Of all bitter failures, what can be more bitter than that of a great statesman who hugely stakes and hugely loses beyond redemption, beyond hope? The proud dark-faced man who had stood so high and dreamt so daringly had his vigils of anguish during those long May days and nights in the old Tower already darkened with noble blood and the memory of splendid sufferers. He had lost everything but his life, and that hung on the promise of the King. My lord did not doubt that his master would keep that promise; but what was mere life to a man who only valued existence as it meant use, power, achievement?

He who had given the King and England his best now gave all left to him. On one of those awakening days of spring, when even in the Tower there were trees bursting into leaf, glimpses of cloud-flecked blue, bars of sunshine across the cold walls and sounds from the wide river of music and merry-making, Lord Strafford wrote to the King, asking, for the sake of the peace of England, to be left to his fate.

In these words he concluded his noble letter: “My consent will more acquit you to God than all the world can do besides.

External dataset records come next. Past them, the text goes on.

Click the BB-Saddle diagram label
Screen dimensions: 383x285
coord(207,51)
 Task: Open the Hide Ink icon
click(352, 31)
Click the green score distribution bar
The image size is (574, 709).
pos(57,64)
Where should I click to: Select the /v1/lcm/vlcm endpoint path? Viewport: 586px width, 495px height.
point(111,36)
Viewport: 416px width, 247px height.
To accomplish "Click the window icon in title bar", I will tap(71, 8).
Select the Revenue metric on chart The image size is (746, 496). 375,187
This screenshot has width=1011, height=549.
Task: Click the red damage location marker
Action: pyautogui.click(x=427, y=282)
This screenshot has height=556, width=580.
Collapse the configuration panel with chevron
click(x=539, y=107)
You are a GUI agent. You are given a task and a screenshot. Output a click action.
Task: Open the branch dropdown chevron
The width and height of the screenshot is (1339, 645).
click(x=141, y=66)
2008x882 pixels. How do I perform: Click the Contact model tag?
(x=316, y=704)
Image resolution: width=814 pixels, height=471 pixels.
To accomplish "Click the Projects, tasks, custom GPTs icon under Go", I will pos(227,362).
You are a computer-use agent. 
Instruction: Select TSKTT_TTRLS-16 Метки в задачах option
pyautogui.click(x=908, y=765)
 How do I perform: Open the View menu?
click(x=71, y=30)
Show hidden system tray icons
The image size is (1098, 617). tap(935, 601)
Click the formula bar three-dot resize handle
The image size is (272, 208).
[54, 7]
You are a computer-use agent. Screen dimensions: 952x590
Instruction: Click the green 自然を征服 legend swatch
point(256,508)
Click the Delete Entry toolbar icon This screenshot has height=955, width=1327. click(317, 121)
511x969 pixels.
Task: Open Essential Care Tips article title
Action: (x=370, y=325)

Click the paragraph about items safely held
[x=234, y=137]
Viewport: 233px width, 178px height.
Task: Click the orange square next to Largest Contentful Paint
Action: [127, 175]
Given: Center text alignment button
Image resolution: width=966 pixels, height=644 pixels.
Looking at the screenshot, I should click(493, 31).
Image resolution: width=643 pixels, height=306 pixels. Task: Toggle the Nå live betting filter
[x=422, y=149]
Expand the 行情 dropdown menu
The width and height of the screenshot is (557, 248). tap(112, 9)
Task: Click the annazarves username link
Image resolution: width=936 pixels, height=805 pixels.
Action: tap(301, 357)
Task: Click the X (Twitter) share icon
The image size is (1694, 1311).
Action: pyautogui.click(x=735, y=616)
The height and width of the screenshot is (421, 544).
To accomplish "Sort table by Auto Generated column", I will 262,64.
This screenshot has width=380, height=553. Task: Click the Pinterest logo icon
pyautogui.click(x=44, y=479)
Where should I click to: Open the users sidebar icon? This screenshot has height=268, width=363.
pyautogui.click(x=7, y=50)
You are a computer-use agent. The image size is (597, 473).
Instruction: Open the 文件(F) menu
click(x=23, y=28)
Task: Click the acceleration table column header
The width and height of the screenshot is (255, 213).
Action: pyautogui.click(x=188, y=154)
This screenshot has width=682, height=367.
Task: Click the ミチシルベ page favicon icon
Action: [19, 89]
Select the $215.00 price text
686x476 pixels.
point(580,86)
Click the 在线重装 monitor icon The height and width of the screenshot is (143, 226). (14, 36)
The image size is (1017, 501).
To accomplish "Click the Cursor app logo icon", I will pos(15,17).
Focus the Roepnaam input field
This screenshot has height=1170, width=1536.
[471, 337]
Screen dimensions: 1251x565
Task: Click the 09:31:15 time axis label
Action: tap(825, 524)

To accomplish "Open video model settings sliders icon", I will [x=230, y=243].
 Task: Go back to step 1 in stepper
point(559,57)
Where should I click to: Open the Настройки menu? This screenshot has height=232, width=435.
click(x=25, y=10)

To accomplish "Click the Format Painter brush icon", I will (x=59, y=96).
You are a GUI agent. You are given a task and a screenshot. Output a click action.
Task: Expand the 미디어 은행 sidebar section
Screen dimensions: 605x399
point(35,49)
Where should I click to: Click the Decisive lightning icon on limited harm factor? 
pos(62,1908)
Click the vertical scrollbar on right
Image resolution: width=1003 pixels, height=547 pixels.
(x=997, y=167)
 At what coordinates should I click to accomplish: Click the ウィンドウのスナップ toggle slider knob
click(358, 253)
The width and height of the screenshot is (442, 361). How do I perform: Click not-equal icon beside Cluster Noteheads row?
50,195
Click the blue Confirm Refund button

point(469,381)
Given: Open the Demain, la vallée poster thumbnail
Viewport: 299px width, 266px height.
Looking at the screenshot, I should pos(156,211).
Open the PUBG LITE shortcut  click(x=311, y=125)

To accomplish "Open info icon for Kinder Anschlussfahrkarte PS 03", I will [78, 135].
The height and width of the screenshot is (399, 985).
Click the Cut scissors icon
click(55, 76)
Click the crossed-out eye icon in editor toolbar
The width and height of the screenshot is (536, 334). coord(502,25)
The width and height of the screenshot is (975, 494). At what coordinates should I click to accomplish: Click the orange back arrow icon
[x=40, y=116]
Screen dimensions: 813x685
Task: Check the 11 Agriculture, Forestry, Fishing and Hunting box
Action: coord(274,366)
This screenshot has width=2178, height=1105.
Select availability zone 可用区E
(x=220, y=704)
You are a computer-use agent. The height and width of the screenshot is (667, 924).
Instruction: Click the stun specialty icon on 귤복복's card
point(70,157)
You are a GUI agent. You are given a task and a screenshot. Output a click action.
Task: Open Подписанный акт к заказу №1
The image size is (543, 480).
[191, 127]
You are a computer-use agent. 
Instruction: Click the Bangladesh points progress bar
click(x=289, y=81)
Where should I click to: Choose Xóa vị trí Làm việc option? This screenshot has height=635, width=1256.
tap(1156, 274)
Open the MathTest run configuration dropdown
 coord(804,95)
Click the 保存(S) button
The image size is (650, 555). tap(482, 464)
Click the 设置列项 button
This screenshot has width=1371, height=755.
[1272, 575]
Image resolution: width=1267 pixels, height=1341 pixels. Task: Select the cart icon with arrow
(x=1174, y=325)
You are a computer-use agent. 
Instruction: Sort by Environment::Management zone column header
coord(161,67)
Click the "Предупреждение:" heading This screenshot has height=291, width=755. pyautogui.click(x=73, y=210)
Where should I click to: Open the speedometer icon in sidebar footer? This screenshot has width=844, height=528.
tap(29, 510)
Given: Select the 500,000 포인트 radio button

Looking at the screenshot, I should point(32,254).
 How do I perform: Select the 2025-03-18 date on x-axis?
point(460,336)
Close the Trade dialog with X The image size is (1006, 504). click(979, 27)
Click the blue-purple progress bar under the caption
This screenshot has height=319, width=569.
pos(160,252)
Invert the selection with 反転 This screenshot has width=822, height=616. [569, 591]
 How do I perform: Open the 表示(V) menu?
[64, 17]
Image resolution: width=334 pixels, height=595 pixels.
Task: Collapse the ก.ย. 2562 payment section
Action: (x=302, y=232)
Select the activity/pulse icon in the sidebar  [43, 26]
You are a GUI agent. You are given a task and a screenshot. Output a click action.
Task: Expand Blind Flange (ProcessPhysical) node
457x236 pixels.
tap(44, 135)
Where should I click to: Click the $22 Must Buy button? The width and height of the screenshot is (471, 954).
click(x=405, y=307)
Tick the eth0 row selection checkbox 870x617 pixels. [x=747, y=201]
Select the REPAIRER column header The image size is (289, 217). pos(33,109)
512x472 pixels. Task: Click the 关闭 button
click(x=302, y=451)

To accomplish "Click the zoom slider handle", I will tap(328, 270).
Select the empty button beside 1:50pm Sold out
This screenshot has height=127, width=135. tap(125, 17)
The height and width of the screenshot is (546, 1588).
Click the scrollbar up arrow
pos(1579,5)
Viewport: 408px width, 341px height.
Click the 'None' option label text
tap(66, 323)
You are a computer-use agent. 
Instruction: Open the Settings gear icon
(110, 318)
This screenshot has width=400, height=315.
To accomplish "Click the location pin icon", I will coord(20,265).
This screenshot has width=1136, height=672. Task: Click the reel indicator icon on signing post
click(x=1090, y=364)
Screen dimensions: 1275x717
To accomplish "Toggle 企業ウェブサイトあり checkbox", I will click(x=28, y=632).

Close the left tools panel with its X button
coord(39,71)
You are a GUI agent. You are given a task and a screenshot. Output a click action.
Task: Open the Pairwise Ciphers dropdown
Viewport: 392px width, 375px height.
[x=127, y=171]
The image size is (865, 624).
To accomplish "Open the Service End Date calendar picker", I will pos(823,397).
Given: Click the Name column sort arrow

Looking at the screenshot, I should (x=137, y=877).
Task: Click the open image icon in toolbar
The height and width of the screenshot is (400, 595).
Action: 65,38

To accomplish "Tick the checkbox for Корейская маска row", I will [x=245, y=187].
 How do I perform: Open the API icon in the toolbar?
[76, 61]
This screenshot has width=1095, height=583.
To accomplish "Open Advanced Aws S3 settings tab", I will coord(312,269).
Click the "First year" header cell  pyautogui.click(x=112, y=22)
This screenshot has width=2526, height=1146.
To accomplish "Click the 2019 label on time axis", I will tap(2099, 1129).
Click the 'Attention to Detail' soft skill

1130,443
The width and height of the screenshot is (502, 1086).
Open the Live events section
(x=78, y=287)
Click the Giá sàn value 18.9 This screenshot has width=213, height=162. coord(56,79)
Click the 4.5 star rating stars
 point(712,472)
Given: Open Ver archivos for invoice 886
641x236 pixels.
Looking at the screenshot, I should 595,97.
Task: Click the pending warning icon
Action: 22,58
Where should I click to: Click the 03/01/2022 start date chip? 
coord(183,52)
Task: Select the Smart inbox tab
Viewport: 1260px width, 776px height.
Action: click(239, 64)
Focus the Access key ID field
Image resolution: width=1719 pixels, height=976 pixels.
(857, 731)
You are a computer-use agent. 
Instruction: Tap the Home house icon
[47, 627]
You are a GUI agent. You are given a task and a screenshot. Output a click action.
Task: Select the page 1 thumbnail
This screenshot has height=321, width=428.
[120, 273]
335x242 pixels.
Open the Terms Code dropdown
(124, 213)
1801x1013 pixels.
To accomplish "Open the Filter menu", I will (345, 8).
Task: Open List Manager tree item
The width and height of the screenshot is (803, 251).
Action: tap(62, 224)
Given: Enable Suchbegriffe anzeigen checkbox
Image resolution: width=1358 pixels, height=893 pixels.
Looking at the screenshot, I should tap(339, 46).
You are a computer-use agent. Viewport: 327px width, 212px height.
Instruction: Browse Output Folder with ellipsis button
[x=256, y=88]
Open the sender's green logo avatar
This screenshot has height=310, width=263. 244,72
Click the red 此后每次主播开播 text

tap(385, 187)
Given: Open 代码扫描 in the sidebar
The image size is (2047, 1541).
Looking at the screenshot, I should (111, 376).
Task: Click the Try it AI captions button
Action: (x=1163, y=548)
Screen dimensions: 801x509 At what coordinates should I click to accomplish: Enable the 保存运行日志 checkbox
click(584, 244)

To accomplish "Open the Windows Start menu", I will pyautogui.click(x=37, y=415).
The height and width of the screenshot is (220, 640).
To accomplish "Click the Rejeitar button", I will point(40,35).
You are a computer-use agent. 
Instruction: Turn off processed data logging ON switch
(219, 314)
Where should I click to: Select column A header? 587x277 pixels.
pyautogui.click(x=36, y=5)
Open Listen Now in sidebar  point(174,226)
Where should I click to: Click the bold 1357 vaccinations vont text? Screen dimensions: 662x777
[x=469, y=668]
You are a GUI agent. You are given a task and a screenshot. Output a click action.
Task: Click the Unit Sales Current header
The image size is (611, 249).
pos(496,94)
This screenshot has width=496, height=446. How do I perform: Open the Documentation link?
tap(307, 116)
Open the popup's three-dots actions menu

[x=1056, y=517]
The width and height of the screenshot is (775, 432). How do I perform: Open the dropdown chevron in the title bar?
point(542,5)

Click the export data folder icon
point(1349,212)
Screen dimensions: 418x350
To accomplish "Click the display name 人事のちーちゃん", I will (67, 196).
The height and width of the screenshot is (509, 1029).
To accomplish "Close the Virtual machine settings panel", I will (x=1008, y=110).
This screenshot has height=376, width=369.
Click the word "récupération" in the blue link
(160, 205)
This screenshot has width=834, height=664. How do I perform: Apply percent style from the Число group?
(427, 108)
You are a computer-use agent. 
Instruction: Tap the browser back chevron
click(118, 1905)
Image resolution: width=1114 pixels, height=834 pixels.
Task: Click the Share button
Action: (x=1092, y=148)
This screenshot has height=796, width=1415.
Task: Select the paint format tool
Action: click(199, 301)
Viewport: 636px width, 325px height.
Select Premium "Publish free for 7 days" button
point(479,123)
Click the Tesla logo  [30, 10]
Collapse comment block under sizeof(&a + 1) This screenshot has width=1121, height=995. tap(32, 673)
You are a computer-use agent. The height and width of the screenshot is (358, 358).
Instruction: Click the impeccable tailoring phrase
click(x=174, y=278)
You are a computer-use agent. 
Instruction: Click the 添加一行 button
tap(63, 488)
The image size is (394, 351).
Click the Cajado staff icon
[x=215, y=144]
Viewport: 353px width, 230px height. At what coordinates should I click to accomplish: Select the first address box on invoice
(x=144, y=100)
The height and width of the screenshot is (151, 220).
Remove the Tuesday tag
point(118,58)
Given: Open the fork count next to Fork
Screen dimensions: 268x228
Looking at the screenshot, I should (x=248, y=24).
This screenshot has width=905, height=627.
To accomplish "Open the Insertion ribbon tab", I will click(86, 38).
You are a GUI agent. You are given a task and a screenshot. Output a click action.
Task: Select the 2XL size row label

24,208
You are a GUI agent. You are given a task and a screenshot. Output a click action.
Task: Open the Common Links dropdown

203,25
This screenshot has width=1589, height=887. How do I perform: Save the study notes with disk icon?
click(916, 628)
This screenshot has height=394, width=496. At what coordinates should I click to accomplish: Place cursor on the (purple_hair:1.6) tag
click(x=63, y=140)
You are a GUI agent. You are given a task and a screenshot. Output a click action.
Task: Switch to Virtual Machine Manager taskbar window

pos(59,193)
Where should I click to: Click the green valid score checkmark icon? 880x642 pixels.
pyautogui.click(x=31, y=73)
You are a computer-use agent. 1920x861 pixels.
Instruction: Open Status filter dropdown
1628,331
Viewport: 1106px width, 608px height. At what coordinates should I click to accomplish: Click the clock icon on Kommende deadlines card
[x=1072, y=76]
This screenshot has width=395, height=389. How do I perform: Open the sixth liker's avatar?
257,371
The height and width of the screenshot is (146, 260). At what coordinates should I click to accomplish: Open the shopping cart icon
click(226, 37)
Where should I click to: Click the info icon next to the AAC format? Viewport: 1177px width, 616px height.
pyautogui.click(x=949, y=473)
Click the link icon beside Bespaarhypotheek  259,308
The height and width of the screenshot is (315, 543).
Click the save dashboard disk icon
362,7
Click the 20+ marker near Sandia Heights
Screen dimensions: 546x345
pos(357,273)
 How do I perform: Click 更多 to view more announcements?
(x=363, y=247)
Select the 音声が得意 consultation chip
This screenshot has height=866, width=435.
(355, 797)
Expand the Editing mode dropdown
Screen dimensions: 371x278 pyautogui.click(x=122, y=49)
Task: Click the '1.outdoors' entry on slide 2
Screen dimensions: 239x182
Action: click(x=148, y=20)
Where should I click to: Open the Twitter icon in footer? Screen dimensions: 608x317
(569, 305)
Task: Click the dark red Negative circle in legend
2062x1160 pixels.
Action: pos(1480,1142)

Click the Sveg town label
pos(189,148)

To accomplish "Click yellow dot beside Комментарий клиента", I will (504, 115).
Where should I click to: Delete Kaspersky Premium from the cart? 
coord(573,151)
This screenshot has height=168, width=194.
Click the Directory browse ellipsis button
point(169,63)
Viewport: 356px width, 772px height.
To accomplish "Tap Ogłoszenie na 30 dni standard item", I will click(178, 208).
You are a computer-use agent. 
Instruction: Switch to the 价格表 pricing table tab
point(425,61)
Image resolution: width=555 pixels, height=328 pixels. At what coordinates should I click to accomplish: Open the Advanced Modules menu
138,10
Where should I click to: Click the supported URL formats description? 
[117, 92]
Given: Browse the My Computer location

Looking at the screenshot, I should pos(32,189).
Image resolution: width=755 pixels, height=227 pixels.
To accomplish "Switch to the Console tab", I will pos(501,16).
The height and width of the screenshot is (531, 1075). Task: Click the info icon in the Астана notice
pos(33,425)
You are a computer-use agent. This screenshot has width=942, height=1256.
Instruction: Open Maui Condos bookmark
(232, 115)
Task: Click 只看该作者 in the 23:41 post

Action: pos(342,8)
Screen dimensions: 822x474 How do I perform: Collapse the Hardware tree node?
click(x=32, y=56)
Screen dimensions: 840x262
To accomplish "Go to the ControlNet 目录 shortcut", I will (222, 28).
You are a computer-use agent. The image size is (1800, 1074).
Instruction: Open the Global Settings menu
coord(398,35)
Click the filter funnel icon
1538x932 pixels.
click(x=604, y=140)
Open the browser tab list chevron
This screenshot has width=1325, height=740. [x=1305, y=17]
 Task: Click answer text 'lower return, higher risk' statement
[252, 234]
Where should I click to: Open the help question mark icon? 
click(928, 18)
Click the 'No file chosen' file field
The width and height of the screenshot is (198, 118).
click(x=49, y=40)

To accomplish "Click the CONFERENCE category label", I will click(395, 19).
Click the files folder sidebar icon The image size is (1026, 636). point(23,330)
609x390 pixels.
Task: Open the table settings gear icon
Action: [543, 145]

To you I can resign the life of this world with all imaginable cheerfulness.” The King gave way, but with no abatement of his anguish, since he justly felt that such a request was but another reason for him to keep his word.

He could not, when he had consented, sign the warrant himself, so this was done by four lords, and he sent a message entreating mercy of the peers, or at least a delay; but there was no pity in England for Lord Strafford, nor for the King.

The worst half of the tragedy was his; he never forgot nor shook his conscience free of what he had done. When he came to his own agony and bent his sad head to the block he looked at Juxon, that same bishop who had been advocate for Strafford, and said, “Remember,” and it was believed that the terrible whisper referred to the forsaken friend who had died the same death eight years before.

At the moment he fell into a kind of apathy in the midst of the rejoicing faction who had their way at last.

Lord Strafford prepared for death; he was in the full vigour of life, of a worldly temper, proud and ambitious; the warm days were full of the keen joy of life. He tasted to the utmost the sharpness of the struggle between flesh and spirit. When he heard from the written paper the actual words of the King formally condemning him he was for a moment broken with emotion and overcome at thought of the friendship that had failed so miserably; he, beloved of the King, was to die an attainted man, a death humiliating and shameful, branded as a traitor.

He struggled to control his haughty spirit, to subdue the flesh that clung to lovely life, but always before his eyes were the ripening green, the sweet early weather, the sounds from the river, and it was not easy.

The execution was hurried on; on the 12th of May he went to his death in black satins like the great gentleman he was; as he left the gate Archbishop Laud, his one-time coadjutor, now his fellow-prisoner, met him, and he went on his knee to receive the blessing of one who was to so quickly follow him to the scaffold, then on between his guards silent and scornful like the leader of them all, while on his face were the low-breathed air and the early sunshine, and in his ears the calls of the birds and the swish of the river rippling hurriedly under the fortress walls.

Many men have died for England in many ways, none under circumstances more difficult and bitter than this proud man who sank to rest upon the block that May day while his sick, haunted King waited in the great palace for the awful news of the irrecoverable.